Across the ice was Tampa Bay Lightning goaltender “Big” Ben Bishop.
The night was a Friday, and it was late.
But if you had trouble staying awake for that tense game, I feel bad for you (son) because that was one of the most entertaining games played this season by the Bolts.
I’ve got 99 problems, but staying up during that game wasn’t one.
And even though it was a loss, the Lightning needed a game like that against Anaheim. They needed a game where some tenacity in the lines was visible and effective, and Bishop was in top-form.
The Lightning needed to play like the team they were before this underwhelming four-game Pacific Division road trip started.
The only missing component, for me, was finishing on shots and scoring opportunities. The refs gave Tampa Bay six power play chances but nothing gelled for the Bolts, despite putting 31 shots on goal during the game.
Tampa Bay had lots of good looks and breakaways, but no finishing touches, and most importantly – no goals.
It was the second time in just over a week that these two great teams have met this year, and the game was everything I thought it would be.
The Ducks weren’t about to forget the 5-1 loss they endured on Nov. 14 at the Tampa Bay Times Forum. Anaheim was fully prepared to fight it out on their pond, and they did. No shellacking took place on Friday night that’s for sure.
No, just a goaltending duel between two ace backstops plugged in like it was nobody’s business.
Hiller had no interest in being as “holey” as he was in the first game, and Bishop had no interest in being as transparent as the Phoenix and Los Angeles games might have suggested either.
Bishop saved 42 of the 43 shots put on him (.976 SV %), a season high and only the second highest amount of saves he has recorded in his career.
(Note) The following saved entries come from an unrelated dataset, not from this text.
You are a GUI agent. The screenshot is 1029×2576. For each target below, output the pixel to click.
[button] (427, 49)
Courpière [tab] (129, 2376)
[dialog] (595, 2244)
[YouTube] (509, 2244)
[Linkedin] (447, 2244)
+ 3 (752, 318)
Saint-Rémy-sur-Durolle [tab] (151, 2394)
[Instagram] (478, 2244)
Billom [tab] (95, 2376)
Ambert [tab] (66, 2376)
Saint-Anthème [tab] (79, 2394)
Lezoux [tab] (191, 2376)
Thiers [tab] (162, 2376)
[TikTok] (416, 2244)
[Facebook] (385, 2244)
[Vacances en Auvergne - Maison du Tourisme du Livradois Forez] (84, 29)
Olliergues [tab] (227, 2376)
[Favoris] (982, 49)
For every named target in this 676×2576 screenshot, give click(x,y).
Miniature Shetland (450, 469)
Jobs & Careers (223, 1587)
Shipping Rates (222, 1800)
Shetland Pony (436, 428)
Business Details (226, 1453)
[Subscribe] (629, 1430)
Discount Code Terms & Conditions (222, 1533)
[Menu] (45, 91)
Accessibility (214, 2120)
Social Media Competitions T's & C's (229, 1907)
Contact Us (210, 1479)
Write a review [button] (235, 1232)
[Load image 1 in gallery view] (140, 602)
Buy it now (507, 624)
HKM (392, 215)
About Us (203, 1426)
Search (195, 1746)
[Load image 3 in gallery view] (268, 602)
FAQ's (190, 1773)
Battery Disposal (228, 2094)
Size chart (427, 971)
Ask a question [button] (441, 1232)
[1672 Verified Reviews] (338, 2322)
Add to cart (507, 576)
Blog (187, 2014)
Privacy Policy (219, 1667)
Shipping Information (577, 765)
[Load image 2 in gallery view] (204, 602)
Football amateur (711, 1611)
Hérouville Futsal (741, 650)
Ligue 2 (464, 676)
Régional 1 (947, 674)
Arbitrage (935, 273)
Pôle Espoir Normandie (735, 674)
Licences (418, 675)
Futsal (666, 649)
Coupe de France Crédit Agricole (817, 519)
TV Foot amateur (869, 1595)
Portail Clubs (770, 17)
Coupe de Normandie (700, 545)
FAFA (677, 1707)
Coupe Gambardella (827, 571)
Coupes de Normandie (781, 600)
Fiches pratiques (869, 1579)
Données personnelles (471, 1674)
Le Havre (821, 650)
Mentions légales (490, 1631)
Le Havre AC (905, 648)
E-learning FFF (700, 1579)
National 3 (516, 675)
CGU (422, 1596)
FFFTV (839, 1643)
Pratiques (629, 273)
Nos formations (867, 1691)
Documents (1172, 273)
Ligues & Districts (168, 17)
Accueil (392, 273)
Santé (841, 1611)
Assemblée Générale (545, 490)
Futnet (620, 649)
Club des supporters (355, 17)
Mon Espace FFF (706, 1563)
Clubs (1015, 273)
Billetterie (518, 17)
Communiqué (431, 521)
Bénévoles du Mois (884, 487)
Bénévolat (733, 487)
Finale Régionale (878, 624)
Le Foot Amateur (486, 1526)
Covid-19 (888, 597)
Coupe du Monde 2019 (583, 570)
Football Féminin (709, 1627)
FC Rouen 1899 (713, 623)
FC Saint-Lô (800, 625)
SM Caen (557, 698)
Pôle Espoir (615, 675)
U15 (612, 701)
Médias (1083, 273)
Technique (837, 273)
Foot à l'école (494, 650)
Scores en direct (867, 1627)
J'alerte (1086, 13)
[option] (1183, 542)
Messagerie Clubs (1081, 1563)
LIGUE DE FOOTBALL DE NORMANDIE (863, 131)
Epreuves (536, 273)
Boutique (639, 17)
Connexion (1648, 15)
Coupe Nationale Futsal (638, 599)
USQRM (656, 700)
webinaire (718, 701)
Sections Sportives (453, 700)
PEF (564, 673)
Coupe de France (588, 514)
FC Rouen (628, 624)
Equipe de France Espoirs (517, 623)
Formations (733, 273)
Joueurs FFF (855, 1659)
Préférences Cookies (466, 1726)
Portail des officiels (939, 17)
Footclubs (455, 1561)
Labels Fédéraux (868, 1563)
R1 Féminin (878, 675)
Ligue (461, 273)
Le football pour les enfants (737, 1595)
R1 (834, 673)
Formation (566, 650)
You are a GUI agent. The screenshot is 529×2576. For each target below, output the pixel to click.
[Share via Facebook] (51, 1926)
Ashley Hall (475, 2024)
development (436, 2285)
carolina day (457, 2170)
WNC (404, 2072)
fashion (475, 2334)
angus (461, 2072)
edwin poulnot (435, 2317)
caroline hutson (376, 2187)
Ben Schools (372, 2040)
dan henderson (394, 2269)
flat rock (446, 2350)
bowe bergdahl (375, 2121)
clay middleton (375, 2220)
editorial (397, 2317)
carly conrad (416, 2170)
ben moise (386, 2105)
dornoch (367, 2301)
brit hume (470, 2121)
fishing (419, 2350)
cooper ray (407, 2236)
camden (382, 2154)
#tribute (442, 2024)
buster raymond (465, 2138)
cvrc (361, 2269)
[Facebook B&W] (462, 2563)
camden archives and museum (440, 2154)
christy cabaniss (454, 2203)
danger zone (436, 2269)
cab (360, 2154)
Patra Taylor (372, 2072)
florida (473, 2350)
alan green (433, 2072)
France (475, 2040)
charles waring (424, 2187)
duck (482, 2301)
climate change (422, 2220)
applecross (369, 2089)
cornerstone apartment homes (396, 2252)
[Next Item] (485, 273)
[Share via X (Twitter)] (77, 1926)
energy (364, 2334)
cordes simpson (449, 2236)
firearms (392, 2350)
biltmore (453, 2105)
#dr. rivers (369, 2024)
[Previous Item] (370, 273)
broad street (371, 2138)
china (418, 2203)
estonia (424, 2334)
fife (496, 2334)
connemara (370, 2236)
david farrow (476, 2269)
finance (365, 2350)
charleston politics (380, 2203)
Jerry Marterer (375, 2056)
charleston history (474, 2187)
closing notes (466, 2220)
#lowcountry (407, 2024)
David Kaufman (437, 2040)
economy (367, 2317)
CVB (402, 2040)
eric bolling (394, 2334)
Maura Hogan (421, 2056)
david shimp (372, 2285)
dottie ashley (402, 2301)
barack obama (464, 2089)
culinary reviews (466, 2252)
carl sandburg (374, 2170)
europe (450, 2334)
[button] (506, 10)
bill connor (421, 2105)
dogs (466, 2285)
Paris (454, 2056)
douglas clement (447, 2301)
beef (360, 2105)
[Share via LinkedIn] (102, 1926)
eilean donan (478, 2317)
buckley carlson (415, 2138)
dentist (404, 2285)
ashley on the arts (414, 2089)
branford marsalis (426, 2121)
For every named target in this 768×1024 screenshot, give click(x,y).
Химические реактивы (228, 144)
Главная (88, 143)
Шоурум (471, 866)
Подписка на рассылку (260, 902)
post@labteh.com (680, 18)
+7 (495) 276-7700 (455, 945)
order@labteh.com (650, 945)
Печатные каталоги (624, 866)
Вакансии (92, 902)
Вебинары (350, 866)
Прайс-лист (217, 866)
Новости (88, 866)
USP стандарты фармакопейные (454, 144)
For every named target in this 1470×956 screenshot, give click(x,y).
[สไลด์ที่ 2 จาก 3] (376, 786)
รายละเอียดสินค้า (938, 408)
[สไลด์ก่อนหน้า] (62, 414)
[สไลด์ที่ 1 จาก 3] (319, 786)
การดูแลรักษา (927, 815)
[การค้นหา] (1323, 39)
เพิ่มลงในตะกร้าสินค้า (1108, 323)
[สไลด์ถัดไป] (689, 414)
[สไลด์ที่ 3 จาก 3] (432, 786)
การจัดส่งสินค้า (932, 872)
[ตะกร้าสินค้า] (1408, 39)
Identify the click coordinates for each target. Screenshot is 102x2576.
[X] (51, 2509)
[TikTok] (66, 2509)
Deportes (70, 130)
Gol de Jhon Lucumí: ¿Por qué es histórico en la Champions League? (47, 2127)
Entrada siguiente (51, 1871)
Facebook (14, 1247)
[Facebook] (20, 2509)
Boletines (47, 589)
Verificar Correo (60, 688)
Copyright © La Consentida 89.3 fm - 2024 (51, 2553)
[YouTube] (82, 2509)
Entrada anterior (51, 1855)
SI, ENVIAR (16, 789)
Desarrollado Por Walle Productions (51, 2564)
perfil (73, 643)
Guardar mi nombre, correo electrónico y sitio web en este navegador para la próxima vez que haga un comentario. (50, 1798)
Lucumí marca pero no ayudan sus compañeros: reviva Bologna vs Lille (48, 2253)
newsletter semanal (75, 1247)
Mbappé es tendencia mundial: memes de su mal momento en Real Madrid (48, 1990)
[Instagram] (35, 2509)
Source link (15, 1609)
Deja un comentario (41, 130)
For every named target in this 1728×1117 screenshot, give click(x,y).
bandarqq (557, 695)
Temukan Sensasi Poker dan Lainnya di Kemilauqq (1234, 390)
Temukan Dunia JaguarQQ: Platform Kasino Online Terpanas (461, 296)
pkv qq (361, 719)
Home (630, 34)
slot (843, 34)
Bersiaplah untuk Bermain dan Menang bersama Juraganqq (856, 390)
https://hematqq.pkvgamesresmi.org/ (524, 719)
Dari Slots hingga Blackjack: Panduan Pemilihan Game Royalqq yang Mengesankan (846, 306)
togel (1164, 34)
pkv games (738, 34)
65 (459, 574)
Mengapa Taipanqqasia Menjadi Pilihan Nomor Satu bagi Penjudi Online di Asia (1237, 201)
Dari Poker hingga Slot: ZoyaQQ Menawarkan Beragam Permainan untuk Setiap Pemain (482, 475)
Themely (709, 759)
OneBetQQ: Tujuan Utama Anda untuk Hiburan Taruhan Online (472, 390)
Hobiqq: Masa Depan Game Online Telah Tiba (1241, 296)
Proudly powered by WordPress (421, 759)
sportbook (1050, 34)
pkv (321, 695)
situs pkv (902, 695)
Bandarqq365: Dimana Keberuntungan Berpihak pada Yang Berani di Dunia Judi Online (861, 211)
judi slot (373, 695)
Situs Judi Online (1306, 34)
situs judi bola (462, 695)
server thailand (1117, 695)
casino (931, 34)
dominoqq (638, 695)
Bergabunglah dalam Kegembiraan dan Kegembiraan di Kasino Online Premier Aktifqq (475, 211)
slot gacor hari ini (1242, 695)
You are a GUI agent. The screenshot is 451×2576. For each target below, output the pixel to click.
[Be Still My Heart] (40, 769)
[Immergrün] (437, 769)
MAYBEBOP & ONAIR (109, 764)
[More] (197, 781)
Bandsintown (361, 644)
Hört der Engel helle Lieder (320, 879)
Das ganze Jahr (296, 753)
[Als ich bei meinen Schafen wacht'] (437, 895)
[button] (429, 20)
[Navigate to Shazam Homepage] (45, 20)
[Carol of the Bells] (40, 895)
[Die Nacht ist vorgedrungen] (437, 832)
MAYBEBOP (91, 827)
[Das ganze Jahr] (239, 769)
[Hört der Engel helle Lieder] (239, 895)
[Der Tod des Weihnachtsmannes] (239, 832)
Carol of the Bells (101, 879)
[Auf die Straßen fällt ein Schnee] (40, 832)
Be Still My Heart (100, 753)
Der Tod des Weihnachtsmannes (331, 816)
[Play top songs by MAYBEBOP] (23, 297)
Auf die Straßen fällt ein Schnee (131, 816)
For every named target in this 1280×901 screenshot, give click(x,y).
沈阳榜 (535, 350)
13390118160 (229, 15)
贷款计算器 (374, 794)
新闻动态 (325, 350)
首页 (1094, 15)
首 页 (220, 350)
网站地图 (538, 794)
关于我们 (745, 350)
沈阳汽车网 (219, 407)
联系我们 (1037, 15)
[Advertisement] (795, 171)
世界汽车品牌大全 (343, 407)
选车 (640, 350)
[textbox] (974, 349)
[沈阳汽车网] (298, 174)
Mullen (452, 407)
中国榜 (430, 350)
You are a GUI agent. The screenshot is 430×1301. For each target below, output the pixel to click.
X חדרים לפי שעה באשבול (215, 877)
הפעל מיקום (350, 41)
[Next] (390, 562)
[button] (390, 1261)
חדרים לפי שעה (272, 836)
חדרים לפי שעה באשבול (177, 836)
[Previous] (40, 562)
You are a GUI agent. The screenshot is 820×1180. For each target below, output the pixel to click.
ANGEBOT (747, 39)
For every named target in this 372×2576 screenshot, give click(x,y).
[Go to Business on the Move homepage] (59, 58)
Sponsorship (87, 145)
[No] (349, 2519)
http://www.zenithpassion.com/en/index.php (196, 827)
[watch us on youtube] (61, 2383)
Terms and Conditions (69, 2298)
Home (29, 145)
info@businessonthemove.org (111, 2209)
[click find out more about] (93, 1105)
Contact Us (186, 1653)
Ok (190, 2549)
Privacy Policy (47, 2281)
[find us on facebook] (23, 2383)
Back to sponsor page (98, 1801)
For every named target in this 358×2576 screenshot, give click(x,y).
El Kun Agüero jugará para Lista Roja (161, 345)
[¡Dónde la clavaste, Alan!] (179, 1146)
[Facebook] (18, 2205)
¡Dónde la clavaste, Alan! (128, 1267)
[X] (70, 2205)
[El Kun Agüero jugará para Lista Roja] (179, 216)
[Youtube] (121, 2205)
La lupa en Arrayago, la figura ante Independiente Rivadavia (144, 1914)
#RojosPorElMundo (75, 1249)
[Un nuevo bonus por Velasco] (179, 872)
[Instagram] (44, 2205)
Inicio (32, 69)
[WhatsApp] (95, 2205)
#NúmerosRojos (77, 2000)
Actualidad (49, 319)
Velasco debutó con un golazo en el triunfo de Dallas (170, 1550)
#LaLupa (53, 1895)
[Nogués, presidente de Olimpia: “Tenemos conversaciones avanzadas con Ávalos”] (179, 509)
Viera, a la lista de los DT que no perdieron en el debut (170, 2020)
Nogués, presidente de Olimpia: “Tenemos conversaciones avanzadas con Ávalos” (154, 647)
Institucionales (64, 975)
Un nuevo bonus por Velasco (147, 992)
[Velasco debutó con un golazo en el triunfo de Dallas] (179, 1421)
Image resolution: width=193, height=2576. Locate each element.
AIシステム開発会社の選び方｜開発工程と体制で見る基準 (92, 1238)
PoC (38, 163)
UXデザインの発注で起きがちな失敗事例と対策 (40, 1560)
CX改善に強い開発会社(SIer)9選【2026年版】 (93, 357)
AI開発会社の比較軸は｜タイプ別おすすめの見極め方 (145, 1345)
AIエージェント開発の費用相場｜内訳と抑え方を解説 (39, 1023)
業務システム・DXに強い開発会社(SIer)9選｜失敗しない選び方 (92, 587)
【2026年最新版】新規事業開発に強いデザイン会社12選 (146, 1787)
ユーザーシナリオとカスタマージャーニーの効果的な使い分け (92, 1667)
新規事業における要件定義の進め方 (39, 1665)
That mark was set in his Lightning debut against the Carolina Hurricanes on April 4th, 2013 when he made 45 saves.
In the Ducks’ net, Hiller made 31 saves (1.000 SV %).
So the game just had to remain scoreless for three-regulation periods (60 minutes) and four minutes and 54 seconds of sudden death overtime, before either goalie would let a puck anywhere close to the inside of the net.
And even then, in my opinion, Bishop more or less saved Ducks’ captain Ryan Getzlaf’s shot and eventual goal, but a bad bounce after the initial save, and a charging, falling Richard Panik (probably to make up for his sloppy passing that gave Getzlaf his breakaway chance in the first place) ran into Bishop, fell in the crease, and knocked the puck past the line.
Anaheim won 1-0 in OT with 5.2 seconds left on the clock, and the Bolts lost their first overtime game of the season. Such a shame. I think the Lightning would have owned the Ducks in the shootout had the game managed to get there.
This four-game road trip has seen the Lightning earn a lot of firsts for the 2013-14 season, and none of these firsts are the good kind of firsts.
First multi-game losing streak. First loss (several now) to a Western Conference team.
And there goes the perfect OT record.
But you know what? Those are tough things to keep doing for the entirety of a hockey season, and I think it’s marvelous that they happened at all. It shows that good things can come from this Tampa Bay hockey club.
The Bolts have what it takes to be a competitor in this league.
And they still have that five-game home winning streak intact.
The Lightning is set to defend home ice Monday Nov. 25 against the New York Rangers, followed by the Philadelphia Flyers on Nov. 27, and the Pittsburgh Penguins on Nov. 29.
Time to recharge the Lightning at home, and nowhere is better for that sole purpose than the Tampa Bay Times Forum.
But I’d like to think that last night’s game, heralded by Bishop’s performance in net, provided a few sparks too.